■ Brief ■
Can you set out the stretch of items below, from the line containing "Task: Click the third gold rating star" through the end of the items, as a JSON list of strings with one string per line, skipping blank lines and leaving out the pictures?

■ Dataset items ■
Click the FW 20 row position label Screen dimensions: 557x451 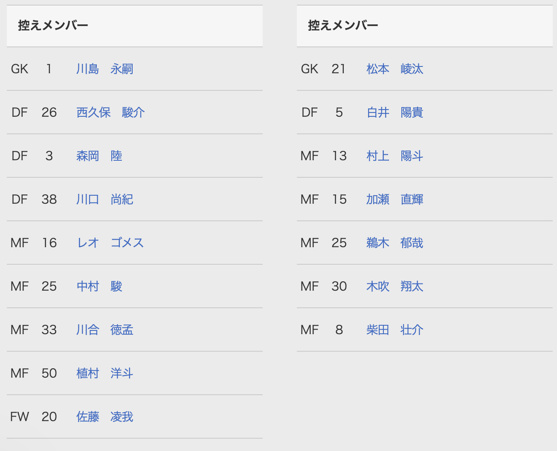click(x=20, y=417)
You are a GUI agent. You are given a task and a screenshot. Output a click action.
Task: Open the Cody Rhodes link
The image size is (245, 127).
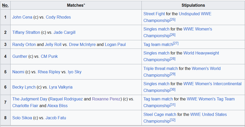tap(58, 17)
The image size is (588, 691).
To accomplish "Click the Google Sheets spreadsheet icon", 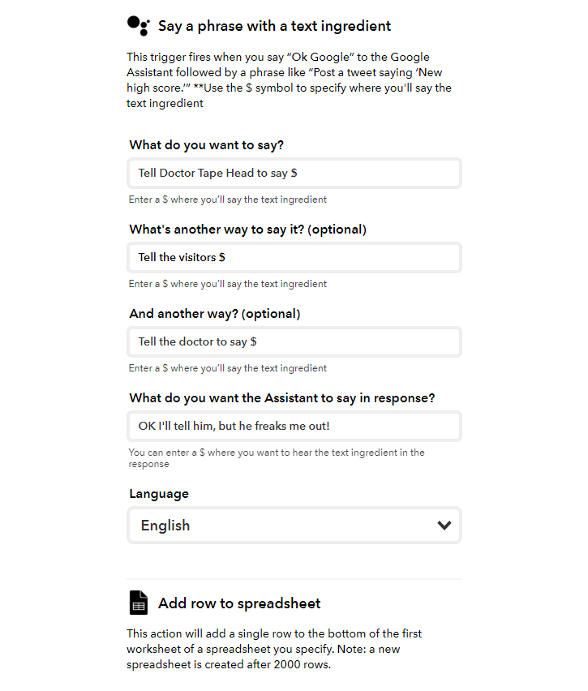I will pyautogui.click(x=138, y=602).
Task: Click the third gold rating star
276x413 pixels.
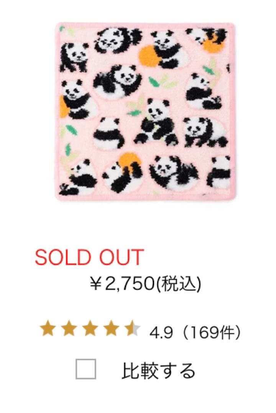Action: click(x=90, y=328)
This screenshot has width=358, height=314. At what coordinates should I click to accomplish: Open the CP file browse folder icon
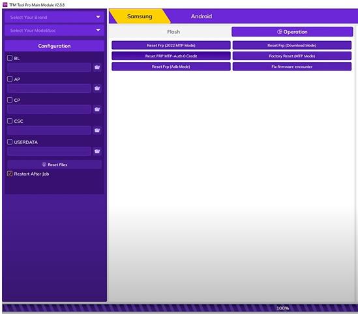[97, 110]
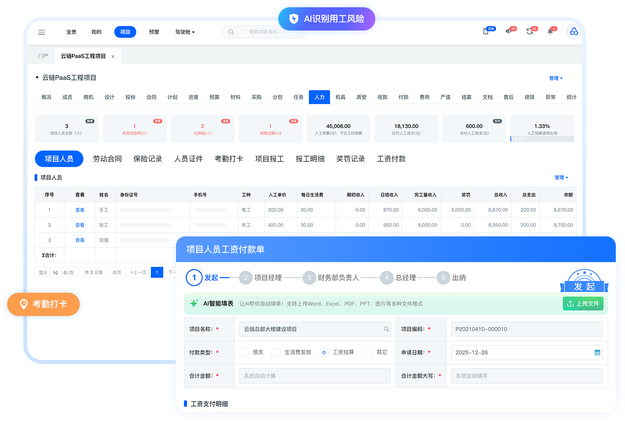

■ Output for this task ■
[
  "Task: Click the third gold rating star",
  "276x413 pixels.",
  "Action: click(x=90, y=328)",
  "This screenshot has width=358, height=314. At what coordinates should I click to accomplish: Open the CP file browse folder icon",
  "[97, 110]"
]